Mi dica, allora, un fatto molto incoraggiante.
È difficile, credo. Innanzitutto, perché gli uffici che rappresento, non solo a Firenze, ma in generale, stanno vivendo una crisi epocale: dimezzamento del personale, pochissime risorse, un’età abbastanza avanzata anche se negli ultimi anni ci sono stati dei concorsi che hanno rimpolpato gli organici. Un tempo la nostra azione veniva apprezzata, se ne percepiva il senso profondo che è quello della tutela del patrimonio. Ora le soprintendenze sono viste come una palla al piede.
E le dico la verità che fare questo lavoro, che è molto faticoso, di grande responsabilità, nel quale bisogna resistere alle volte anche a pressioni fortissime, è più facile se c’è la percezione che la società civile apprezza quello che fai.
Da un lato le istituzioni che dovrebbero essere nostre alleate non lo sono più, anzi. Dall’altro c’è spesso una forma di discredito per cui ormai da anni si bollano i dipendenti pubblici come nullafacenti quando non è così. O perlomeno lo è solo in parte e ogni generalizzazione è sbagliata. Questo, l’ho notato, sta portando al disamore parecchi dei nostri funzionari.
Lei è disamorato?
Noooo (ride)! No, no, no (serio). Perché poi sul campo di battaglia ci si riprende e devo dire la verità: c’è una certa soddisfazione e si vede il senso di quello che si fa. Sarebbe positivo ci si potesse confrontare in maniera più chiara con le amministrazioni: la collaborazione leale che la Costituzione prevede fra i vari corpi dello Stato a volte non esiste. Ed è inaccettabile. C’è un’intromissione dell’interesse e dei politici che vogliono dei risultati: l’impressione è che le loro visioni siano limitate alla durata del mandato elettorale.
E siamo in Toscana.
Una regione con delle eccellenze, è fuori discussione, delle politiche in molti casi intelligenti, però c’è un problema nazionale. Può anche essere che la congiuntura storica sia tale per cui l’azione delle soprintendenze vada modificata. Nei decenni sono cambiate tante cose: venti, trent’anni fa, il patrimonio culturale era inalienabile. Quello pubblico invece non lo è più da tempo. Per l’erosione della ricchezza della classe media, delle grandi famiglie e soprattutto della ricchezza di Stato e Chiesa. Abbiamo un patrimonio incredibile e facciamo fatica a mantenerlo.

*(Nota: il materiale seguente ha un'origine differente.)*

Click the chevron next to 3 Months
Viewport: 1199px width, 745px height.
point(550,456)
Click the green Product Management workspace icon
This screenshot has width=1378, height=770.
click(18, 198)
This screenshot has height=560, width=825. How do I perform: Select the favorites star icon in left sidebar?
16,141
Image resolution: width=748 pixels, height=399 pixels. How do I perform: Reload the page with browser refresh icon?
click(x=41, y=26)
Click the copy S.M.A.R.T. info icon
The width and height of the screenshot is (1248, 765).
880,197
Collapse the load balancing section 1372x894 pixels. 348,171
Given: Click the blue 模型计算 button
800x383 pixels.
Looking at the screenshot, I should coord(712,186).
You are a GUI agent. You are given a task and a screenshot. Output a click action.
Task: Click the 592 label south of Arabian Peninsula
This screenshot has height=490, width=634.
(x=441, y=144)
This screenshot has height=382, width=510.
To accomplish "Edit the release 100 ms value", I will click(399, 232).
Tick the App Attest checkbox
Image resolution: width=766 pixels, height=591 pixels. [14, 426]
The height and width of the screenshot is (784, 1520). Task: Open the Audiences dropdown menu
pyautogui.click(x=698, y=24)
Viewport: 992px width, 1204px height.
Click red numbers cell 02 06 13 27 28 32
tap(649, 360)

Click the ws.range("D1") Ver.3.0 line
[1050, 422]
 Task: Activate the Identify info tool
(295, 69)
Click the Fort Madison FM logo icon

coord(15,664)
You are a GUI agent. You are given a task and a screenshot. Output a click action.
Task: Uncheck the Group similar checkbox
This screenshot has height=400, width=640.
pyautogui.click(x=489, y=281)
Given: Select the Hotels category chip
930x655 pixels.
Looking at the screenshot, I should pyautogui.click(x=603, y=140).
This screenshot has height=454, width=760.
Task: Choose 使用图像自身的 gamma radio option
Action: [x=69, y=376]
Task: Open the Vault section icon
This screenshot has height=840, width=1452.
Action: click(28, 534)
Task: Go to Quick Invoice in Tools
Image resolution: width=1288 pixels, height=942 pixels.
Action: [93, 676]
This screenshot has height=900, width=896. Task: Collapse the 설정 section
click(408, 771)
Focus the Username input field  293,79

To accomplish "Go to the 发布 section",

Ai nostri uffici viene dato l’ingrato compito della protezione a oltranza e ci chiediamo se in certe occasioni non sia meglio cedere un po’ e magari trovare delle vie.
Proteggere un po’ meno?
No! Proteggere, ma avere un margine di discrezionalità. Sul complesso di Costa San Giorgio c’è stata una puntata di Report e molte polemiche, però la verità è che quell’edificio di proprietà demaniale, pesantemente manomesso dall’esercito che l’aveva ridotto in uno stato pietoso, era abbandonato. Allora io credo che in alcuni casi, come questo, si debbano fare i conti con la realtà e fare delle concessioni. Non possiamo nemmeno trasformare ogni immobile pubblico in un museo, il rischio è quello di cristallizzare i centri storici fino poi a farli morire. Alcune scelte che nell’immediato tutelano il bene a lungo andare ne causano la fine.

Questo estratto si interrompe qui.